The two met in New York City, and Hoffs recalls crying and laughing on the way to Burnes’s office: “It was a lonely walk, freezing January, and I kept thinking, a book agent likes my book!”

Burnes says her initial reaction was not original: “She’s a rock star—can she actually write a novel?” But she quickly saw that Hoffs “had a real voice on the page and inhabited all the characters, not just the musician protagonist.” She notes that Hoffs is not just a pop star but also a voracious reader. “And, although she’s written this bubbly romantic comedy, her writing is informed by books like Middlemarch.”

Burnes and Hoffs worked together on the manuscript, and Burnes submitted it widely in May 2021, getting “really nice feedback.” One of the editors Burnes sent This Bird to was Little, Brown’s Judy Clain, who passed in on to editor Helen O’Hare at Mulholland Books, telling her, “I think it would be perfect for you.”

O’Hare says, “We were coming out of the pandemic—the era of languishing. I was languishing on my sofa, excited to see a novel from Susanna Hoffs. The pitch was a woman who needs a second chance in life coupled with the fantasy of meeting a man on a plane. It took me out of my life, yet felt enough like my life.”

In O’Hare’s eyes, This Bird has a classic feel: a mystery man, a fresh take on love. “It’s dark and suspenseful but also redemptive and uplifting. I read it and was desperate to speak to Susanna; I was her first editorial call.”

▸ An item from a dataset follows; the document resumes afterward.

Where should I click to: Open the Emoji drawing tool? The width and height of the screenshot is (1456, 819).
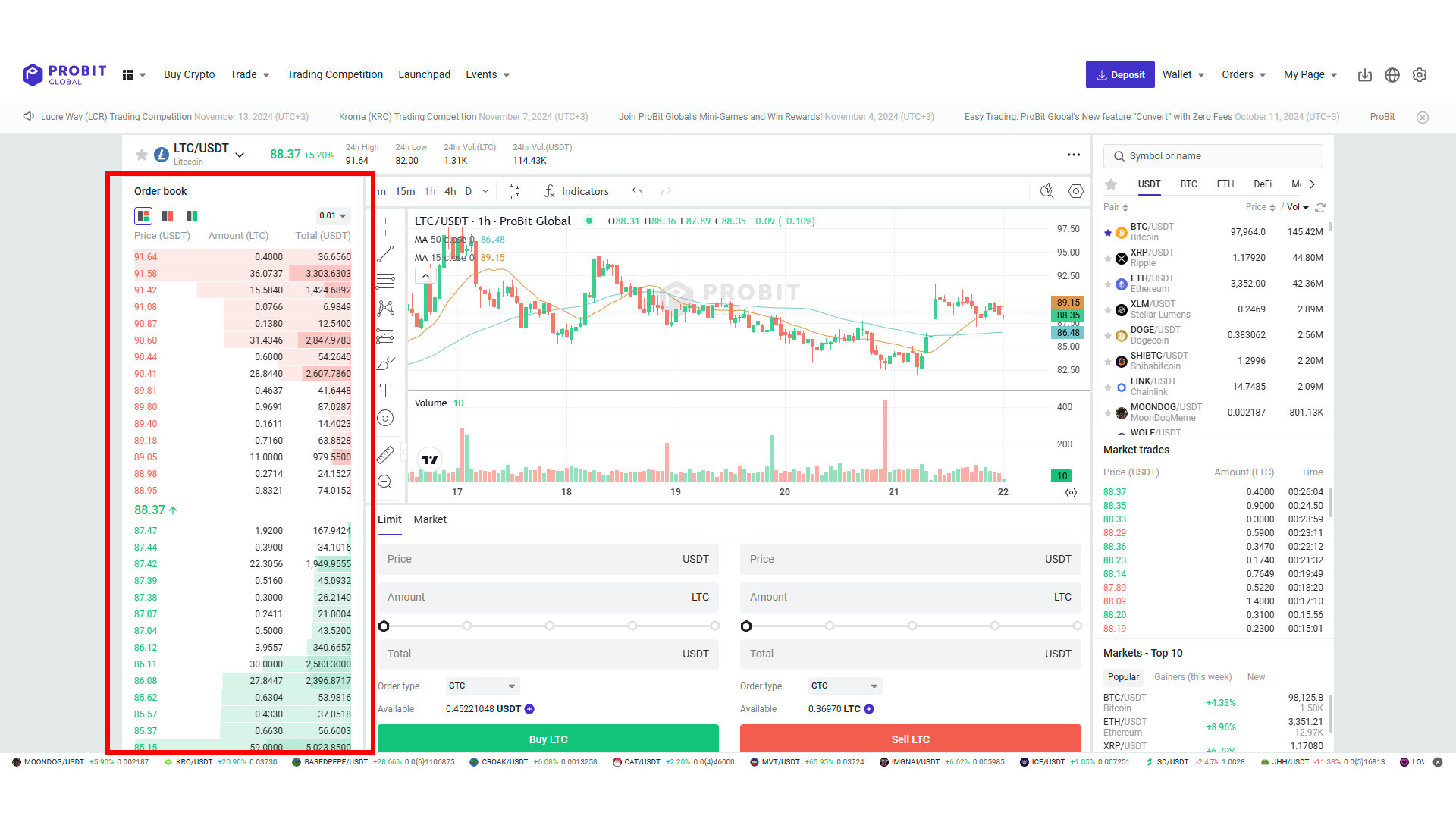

O’Hare talked with Hoffs on a Thursday, then called on Friday to make the offer, but couldn’t reach Burnes, who was on a plane to L.A. Burnes got the call as she was leaving the airport. At eight o’clock that night, O’Hare was outside a restaurant, her husband inside, waiting for Hoffs’s answer. “It was kind of like a marriage proposal. Will she say yes?”

Burnes and Hoffs called together. “It was so joyful,” O’Hare says.

The deal was “a healthy six figures” for North American rights, according to Burnes. The conversation, she adds, “was to be clear that they understood Susanna’s intention, and that they saw her as a writer. I knew Helen would help Sue make the book even better and that Little, Brown would go to town, which they have.”

The book will be published in the U.K. by Piatkus, and Hoffs will adapt the novel into a feature romantic comedy for Universal Pictures.

“I love this team of women,” Hoffs says. “And I’m so incredibly grateful and happy to have this new job. I just want to keep going”.